## Start Material for this exercise
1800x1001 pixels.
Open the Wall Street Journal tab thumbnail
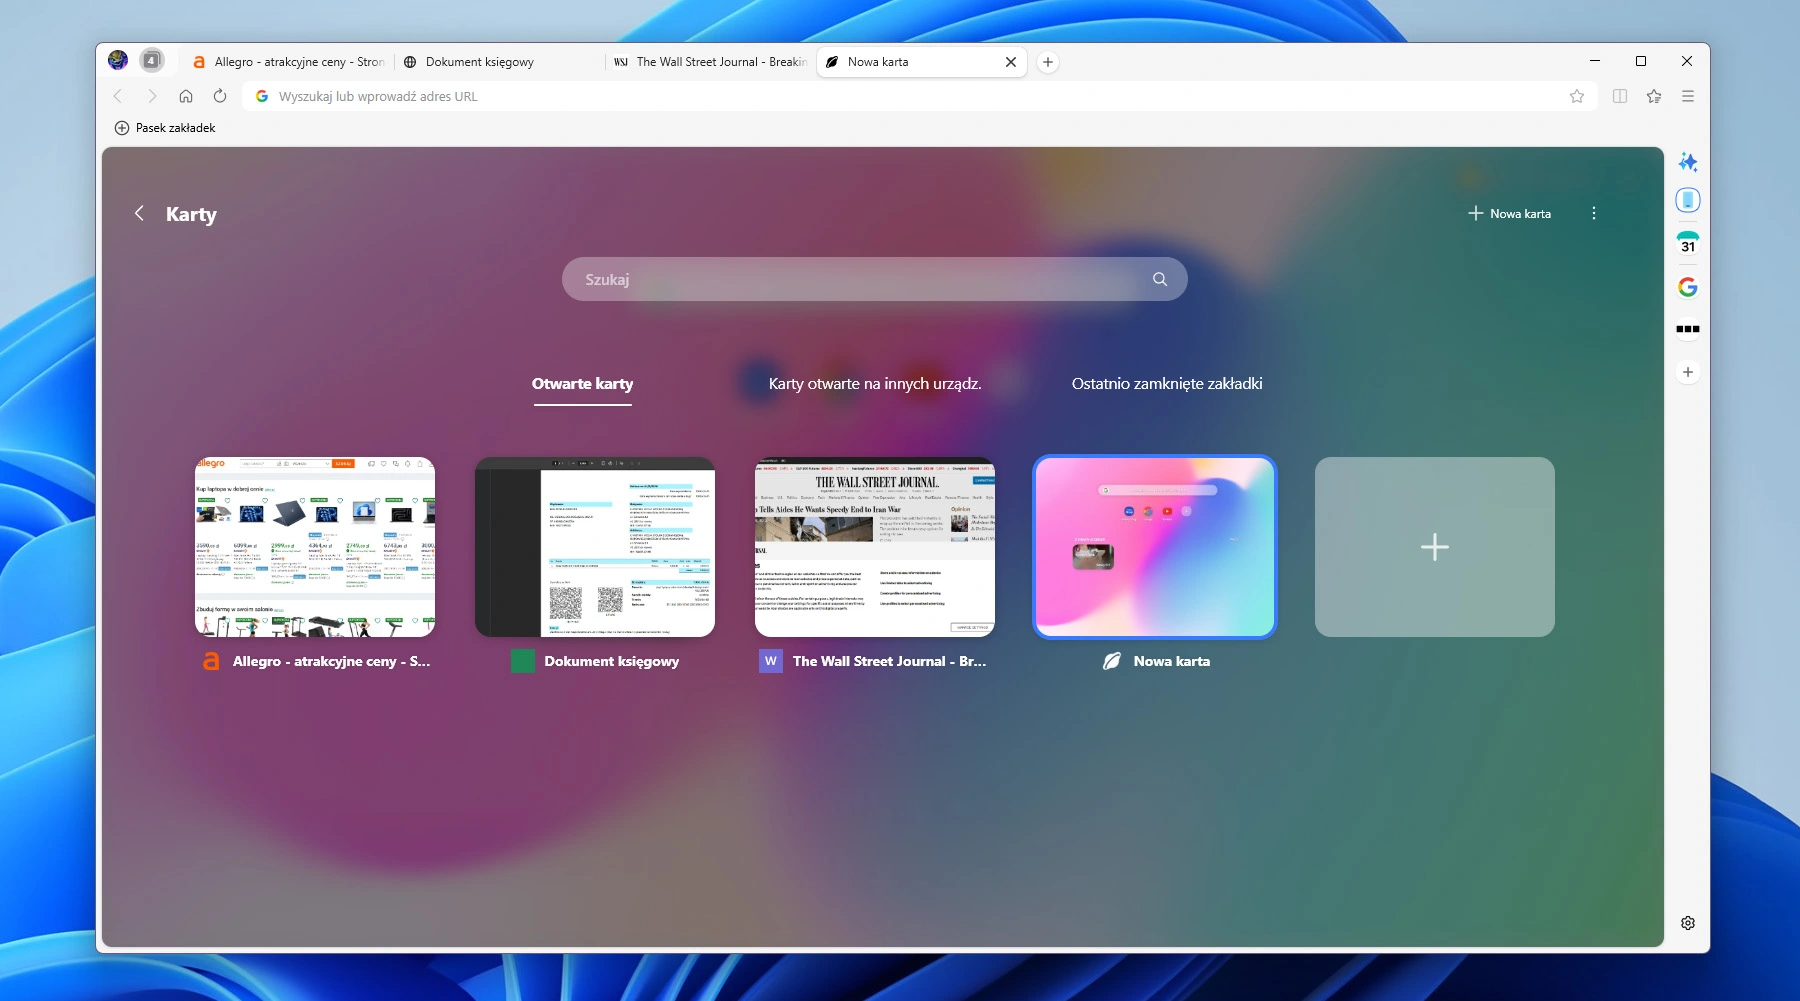point(875,547)
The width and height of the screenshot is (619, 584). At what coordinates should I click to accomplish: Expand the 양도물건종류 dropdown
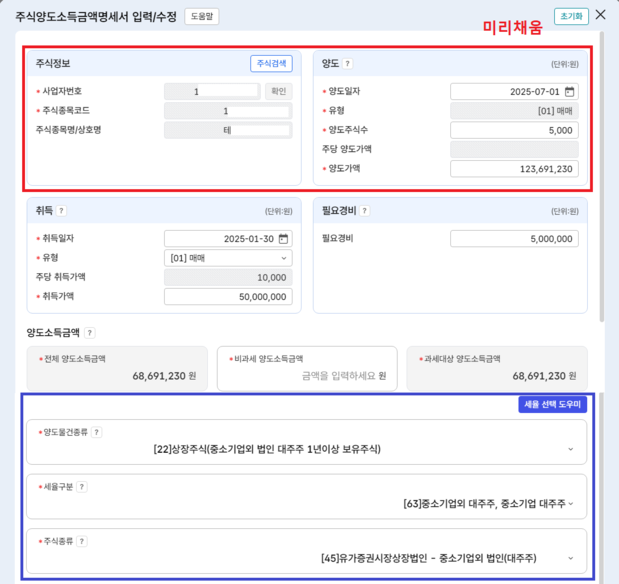[570, 449]
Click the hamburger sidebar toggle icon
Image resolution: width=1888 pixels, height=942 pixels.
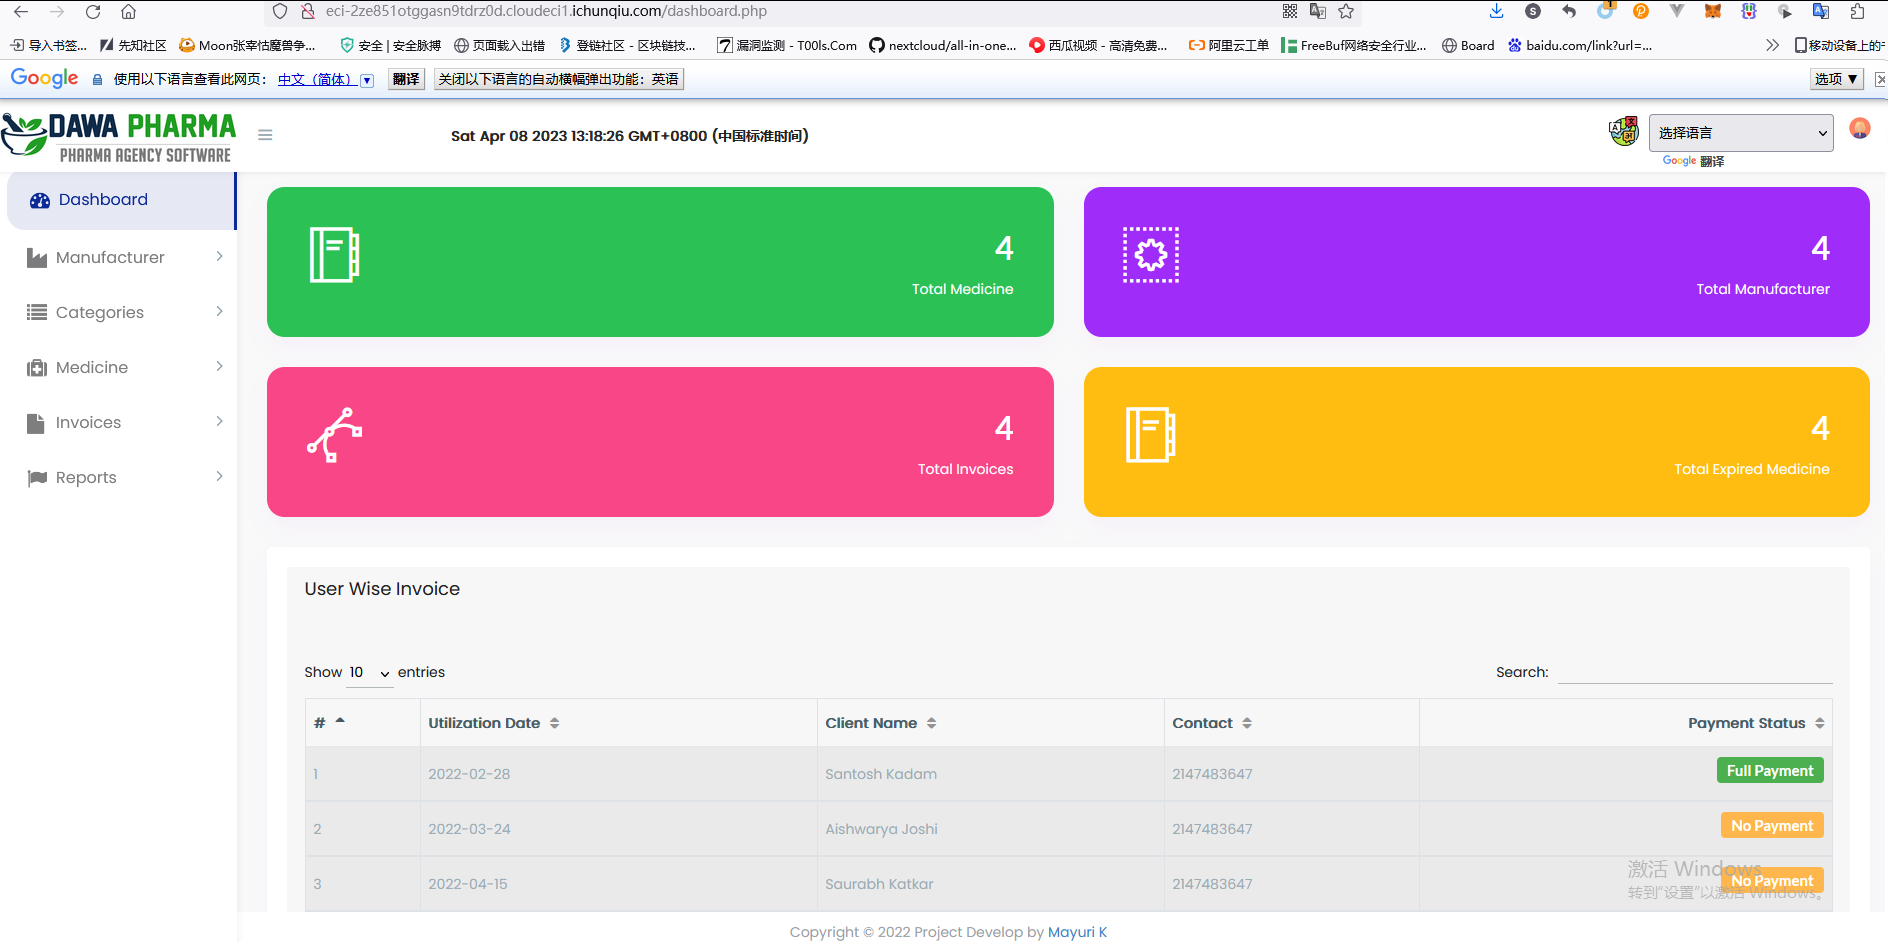265,135
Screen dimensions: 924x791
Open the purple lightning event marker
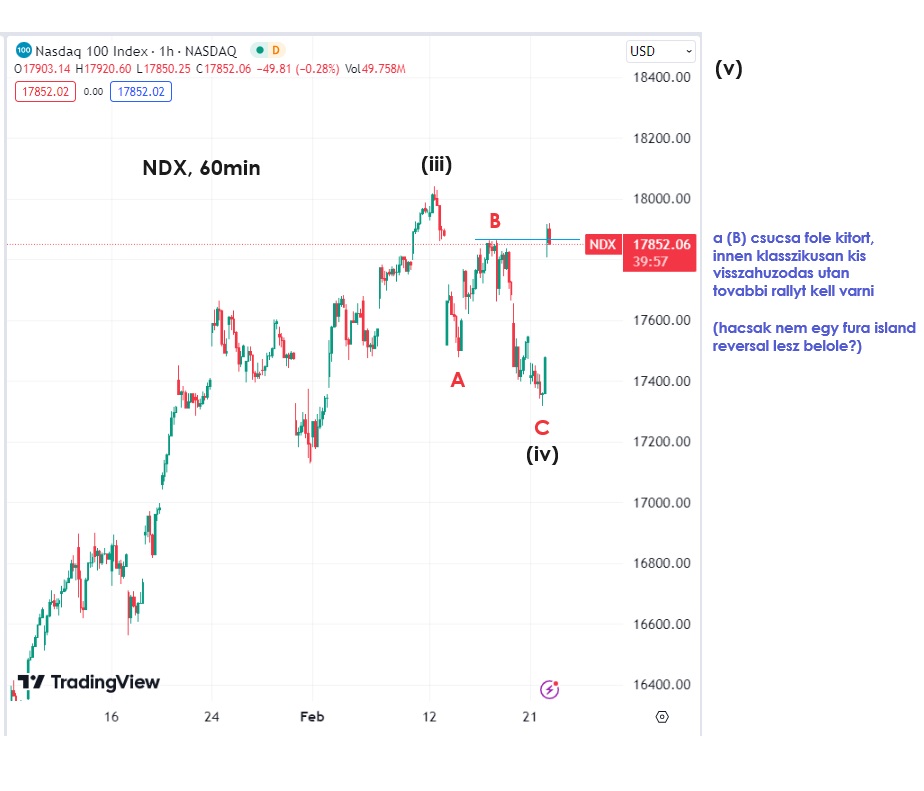(550, 688)
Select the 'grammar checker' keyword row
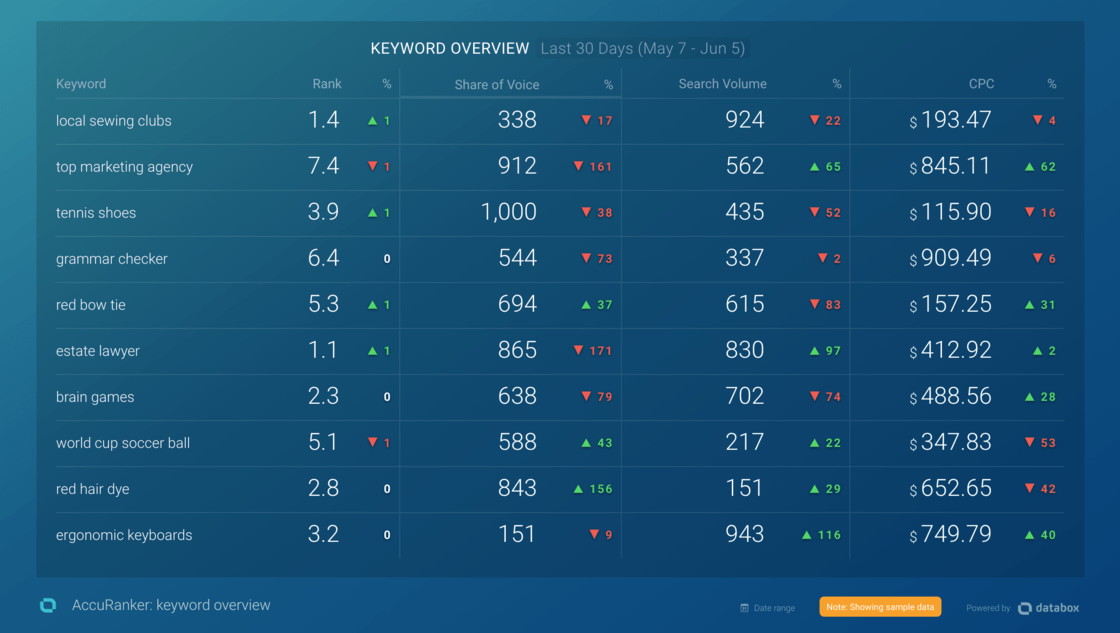1120x633 pixels. 112,259
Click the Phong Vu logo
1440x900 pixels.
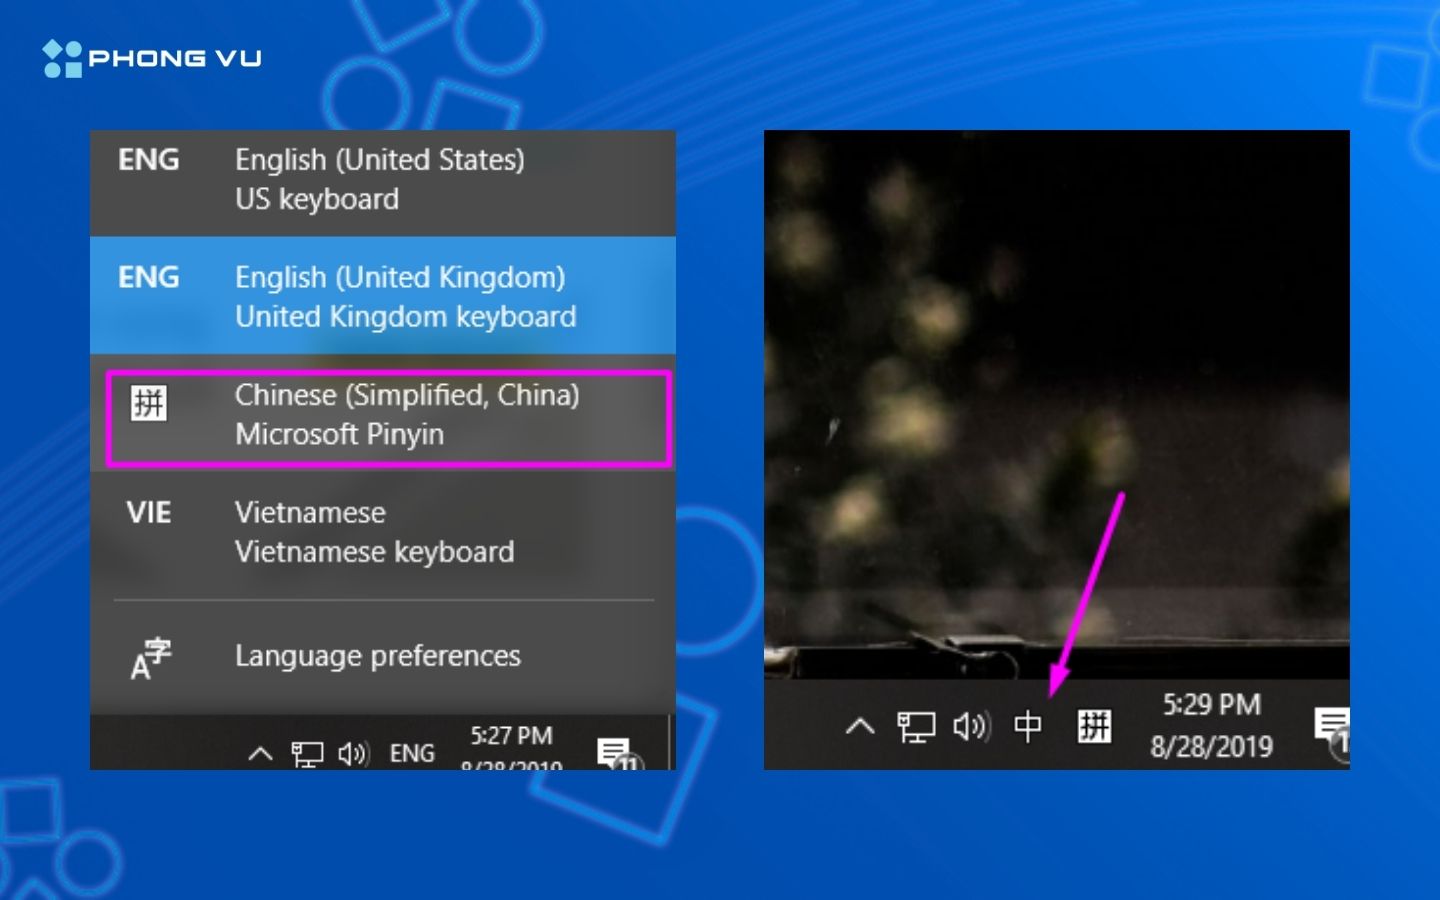152,57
## End Material for this exercise
**What needs to be done:**
Reproduce every line of the material above verbatim, leaving out the pictures.

**Reply to the task:**
1800x1001 pixels.
Open the Wall Street Journal tab thumbnail
point(875,547)
The width and height of the screenshot is (619, 584). At what coordinates should I click to accomplish: Expand the 양도물건종류 dropdown
[570, 449]
Click the hamburger sidebar toggle icon
Image resolution: width=1888 pixels, height=942 pixels.
265,135
Screen dimensions: 924x791
Open the purple lightning event marker
(550, 688)
Select the 'grammar checker' keyword row
1120x633 pixels. 112,259
Click the Phong Vu logo
1440x900 pixels.
152,57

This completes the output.